In our skincare example, the image Midjourney generated placed the bottle dead center, wrapped in a soft pastel background, with “Parla” set near the top in an elegant typeface. The result looked strikingly close to a real ad — as if a designer had spent hours building it from scratch. For creative agencies and freelance designers, this is a genuine gift: you can show a client multiple concepts quickly, and once one is approved, perhaps only minor edits stand between you and ready-to-use visuals. Social media managers, likewise, can prepare and publish interim visuals without depending on a design team.

The examples above are just a few scenarios showing how flexibly and creatively Midjourney can be put to work. Designers treat it as a brainstorming partner, drawing ideas for everything from logos to interface drafts. Individual users pour their imagination into artwork, wallpapers, gift cards, or content made purely for fun. What matters is using this power within ethical and legal boundaries. Using real people’s faces, for instance, or requesting an exact copy of a copyrighted character can run against Midjourney’s community guidelines. Always take a look at the usage policies.

Creating Video with Midjourney v7

Midjourney no longer stops at still images — it now lets you produce short videos as well. You can turn an image you have uploaded or created on the platform into a dynamic 5-second video. The feature is accessible from both the web interface and Discord.

How Does It Work?

  • An “Animate Image” option now appears on any image in your gallery, letting you choose it as the starting frame for a video. You can also add the image as a reference link inside an /imagine prompt on Discord and use the --video command.

  • There are two options for controlling how much movement the video contains: Low Motion and High Motion. The first suits more static scenes; the second is ideal for dynamic shots where the camera and objects move.

  • Videos start at 5 seconds, but you can extend them in 4-second increments up to a total of 21 seconds. The “Extend Auto” and “Extend Manual” buttons in the web interface handle this.

  • Generating a video takes roughly 8 times more GPU time than generating an image. Still, the cost per second of video sits close to that of upscaling a single image — quite reasonable overall.

Why Does It Matter?

The video feature is especially valuable for content creators, digital marketers, and animation enthusiasts. It stands out in areas like:

  • Creating short promotional videos (product intros, simple teasers).

  • Using animation in social media content (Instagram Reels, TikTok, YouTube Shorts).

  • Enriching your designs with quick concept animations — moving scenes rather than static visuals alone.

  • And because it is a low-cost solution, it stays highly accessible.

Creating Images with Midjourney

Creating images with Midjourney is an eye-opening experience for professionals and enthusiasts alike. In this guide we have covered a broad sweep — from the platform’s fundamentals to advanced techniques and example use cases. Now you are ready to step into Midjourney yourself: describe the scene in your imagination in a few sentences, and leave the rest to the magic of AI.

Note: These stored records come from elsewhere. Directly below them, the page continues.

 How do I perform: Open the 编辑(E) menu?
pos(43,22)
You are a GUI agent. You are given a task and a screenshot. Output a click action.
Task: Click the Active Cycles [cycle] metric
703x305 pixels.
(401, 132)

Keep in mind that Midjourney is a constantly evolving service. From V5 in 2023 to V7 in 2025, every update has brought more realistic images, smarter prompt interpretation, and new features. Capabilities that arrived with V7 — Draft Mode, improved face-and-hand consistency, text placement, and personalization — will only get better in the versions ahead. The Midjourney team keeps working to make AI image generation more accessible, more controllable, and more creative.

Keep growing on this journey yourself. Try different prompts, play with the parameters, and browse other users’ experiences in the community forums and on the Discord server. Before long, you might just become a prompt master yourself. Finally, always mind the ethical rules and content boundaries when working with generative AI tools. The responsibility for the images we create rests with us, the users.